[Start of Attachment]
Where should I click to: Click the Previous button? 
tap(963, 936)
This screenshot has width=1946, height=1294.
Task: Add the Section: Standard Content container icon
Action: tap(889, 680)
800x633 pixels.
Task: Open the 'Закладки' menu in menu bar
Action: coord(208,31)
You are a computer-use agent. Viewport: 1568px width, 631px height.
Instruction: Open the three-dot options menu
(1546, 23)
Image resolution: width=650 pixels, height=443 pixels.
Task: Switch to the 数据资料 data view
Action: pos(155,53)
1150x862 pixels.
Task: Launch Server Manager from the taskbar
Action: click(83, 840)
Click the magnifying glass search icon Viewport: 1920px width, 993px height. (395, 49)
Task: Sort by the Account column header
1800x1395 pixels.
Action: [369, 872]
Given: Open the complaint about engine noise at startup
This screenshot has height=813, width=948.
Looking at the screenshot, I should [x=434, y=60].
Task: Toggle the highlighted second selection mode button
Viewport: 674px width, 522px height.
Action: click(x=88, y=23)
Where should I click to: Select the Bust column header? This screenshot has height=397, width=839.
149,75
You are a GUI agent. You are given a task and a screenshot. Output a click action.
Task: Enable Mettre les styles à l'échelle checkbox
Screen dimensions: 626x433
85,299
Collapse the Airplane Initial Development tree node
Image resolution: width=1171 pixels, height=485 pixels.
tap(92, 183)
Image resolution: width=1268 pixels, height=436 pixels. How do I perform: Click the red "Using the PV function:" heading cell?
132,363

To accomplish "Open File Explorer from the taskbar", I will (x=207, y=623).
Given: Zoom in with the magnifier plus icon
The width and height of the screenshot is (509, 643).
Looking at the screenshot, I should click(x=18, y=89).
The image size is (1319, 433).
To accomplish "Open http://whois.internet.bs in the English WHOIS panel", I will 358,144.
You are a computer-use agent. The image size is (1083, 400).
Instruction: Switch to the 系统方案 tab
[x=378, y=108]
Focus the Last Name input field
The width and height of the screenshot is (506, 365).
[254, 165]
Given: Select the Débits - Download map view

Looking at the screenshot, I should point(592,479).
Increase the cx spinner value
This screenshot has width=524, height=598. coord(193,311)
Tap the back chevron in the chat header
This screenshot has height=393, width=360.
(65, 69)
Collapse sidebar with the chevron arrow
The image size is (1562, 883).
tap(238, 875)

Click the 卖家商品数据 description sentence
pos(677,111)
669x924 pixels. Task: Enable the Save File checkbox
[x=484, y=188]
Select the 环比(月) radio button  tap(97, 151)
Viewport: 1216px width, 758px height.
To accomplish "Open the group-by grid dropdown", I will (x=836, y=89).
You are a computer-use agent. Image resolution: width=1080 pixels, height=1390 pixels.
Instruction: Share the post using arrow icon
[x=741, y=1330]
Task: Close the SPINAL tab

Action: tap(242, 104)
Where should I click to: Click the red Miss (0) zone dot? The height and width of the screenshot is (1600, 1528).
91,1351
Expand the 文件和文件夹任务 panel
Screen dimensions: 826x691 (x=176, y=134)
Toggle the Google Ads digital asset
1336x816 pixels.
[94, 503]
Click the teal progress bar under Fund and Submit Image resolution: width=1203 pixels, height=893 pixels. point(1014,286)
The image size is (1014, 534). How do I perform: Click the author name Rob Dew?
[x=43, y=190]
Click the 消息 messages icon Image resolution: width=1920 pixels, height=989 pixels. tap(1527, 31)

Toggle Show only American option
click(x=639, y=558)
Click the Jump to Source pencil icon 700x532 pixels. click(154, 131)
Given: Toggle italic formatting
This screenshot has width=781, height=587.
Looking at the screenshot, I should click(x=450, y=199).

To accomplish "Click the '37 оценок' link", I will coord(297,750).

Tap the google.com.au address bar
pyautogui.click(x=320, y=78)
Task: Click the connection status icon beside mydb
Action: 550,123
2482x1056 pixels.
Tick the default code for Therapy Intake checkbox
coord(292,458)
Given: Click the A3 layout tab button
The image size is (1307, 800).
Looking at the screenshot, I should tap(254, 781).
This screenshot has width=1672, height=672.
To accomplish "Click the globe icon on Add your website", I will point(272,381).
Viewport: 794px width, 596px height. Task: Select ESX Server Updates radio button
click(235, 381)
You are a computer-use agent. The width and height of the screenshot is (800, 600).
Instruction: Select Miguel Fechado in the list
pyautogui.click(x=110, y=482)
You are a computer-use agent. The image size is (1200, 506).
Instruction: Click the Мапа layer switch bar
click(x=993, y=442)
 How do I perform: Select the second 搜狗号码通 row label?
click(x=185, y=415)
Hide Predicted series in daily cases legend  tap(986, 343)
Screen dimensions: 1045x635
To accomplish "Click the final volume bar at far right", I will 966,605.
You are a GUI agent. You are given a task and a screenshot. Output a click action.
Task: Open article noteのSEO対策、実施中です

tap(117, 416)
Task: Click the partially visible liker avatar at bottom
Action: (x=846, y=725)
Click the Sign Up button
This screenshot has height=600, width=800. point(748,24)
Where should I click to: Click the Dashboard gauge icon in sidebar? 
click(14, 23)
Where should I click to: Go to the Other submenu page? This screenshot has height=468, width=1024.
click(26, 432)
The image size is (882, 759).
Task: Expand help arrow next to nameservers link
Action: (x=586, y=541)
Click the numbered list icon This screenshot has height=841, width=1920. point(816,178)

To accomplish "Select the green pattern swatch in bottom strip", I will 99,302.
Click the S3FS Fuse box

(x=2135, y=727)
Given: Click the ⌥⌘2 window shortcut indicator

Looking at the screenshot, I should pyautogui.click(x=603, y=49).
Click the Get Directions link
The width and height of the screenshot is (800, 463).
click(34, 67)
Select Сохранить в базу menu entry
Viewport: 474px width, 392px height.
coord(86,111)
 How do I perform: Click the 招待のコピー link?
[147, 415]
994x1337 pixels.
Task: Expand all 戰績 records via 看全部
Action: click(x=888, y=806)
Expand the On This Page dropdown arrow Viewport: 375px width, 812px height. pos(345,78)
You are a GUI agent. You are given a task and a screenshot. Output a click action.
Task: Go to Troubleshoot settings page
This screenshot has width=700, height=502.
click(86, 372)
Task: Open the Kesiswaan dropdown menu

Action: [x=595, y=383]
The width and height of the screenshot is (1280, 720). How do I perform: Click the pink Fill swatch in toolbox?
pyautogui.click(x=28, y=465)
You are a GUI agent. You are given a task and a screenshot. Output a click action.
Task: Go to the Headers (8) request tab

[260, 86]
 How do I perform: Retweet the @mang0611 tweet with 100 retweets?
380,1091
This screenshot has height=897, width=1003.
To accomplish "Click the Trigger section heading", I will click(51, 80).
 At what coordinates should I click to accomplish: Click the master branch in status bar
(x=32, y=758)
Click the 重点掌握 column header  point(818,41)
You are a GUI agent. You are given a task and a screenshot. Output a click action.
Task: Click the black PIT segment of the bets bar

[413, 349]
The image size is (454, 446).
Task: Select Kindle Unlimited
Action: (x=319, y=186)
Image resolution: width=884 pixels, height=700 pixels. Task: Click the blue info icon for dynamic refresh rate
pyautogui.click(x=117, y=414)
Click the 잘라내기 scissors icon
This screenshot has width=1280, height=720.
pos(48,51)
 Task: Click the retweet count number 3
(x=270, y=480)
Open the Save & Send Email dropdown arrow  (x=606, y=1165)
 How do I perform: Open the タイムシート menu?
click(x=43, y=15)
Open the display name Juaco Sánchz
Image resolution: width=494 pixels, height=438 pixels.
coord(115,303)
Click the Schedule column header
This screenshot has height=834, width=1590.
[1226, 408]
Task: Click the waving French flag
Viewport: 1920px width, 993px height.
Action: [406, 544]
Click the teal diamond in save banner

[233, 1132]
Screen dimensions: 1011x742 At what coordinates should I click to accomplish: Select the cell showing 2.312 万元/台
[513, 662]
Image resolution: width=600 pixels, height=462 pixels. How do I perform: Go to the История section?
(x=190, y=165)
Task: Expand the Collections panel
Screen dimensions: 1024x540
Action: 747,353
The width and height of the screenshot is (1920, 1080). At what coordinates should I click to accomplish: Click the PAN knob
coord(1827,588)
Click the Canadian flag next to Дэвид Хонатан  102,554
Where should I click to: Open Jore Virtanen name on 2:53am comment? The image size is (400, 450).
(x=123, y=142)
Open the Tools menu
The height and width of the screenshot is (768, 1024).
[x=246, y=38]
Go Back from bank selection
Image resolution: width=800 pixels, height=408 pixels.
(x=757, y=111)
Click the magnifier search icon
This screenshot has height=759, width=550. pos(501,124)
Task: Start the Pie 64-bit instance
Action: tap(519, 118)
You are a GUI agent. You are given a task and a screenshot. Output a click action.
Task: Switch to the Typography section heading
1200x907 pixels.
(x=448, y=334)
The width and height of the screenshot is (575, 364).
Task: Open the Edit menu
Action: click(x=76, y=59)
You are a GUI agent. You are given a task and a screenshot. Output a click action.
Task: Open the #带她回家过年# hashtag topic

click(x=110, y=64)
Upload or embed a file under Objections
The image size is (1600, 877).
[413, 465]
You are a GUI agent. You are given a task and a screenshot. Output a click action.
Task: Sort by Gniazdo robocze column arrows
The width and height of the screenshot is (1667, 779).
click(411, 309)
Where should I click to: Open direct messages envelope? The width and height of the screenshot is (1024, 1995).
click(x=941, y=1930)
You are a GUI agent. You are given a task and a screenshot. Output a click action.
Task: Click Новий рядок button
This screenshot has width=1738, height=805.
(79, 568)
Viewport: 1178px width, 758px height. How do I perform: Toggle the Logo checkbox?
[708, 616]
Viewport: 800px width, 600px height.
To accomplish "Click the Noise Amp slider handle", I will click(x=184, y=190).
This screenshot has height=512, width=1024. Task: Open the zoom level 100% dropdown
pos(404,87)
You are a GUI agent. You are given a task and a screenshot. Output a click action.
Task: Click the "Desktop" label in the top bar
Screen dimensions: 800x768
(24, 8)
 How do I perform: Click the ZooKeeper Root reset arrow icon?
[End of Attachment]
◆ **What the task requires**:
Out of the entries, report each line that contains the word "will".

◆ **Written response**:
To accomplish "Open File Explorer from the taskbar", I will (x=207, y=623).
To accomplish "Open http://whois.internet.bs in the English WHOIS panel", I will 358,144.
To accomplish "Open the group-by grid dropdown", I will (x=836, y=89).
To accomplish "Click the '37 оценок' link", I will coord(297,750).
To accomplish "Click the globe icon on Add your website", I will point(272,381).
To accomplish "Click the final volume bar at far right", I will 966,605.
To accomplish "Select the green pattern swatch in bottom strip", I will 99,302.
To accomplish "Click the Trigger section heading", I will click(51, 80).
To accomplish "Click the Noise Amp slider handle", I will click(x=184, y=190).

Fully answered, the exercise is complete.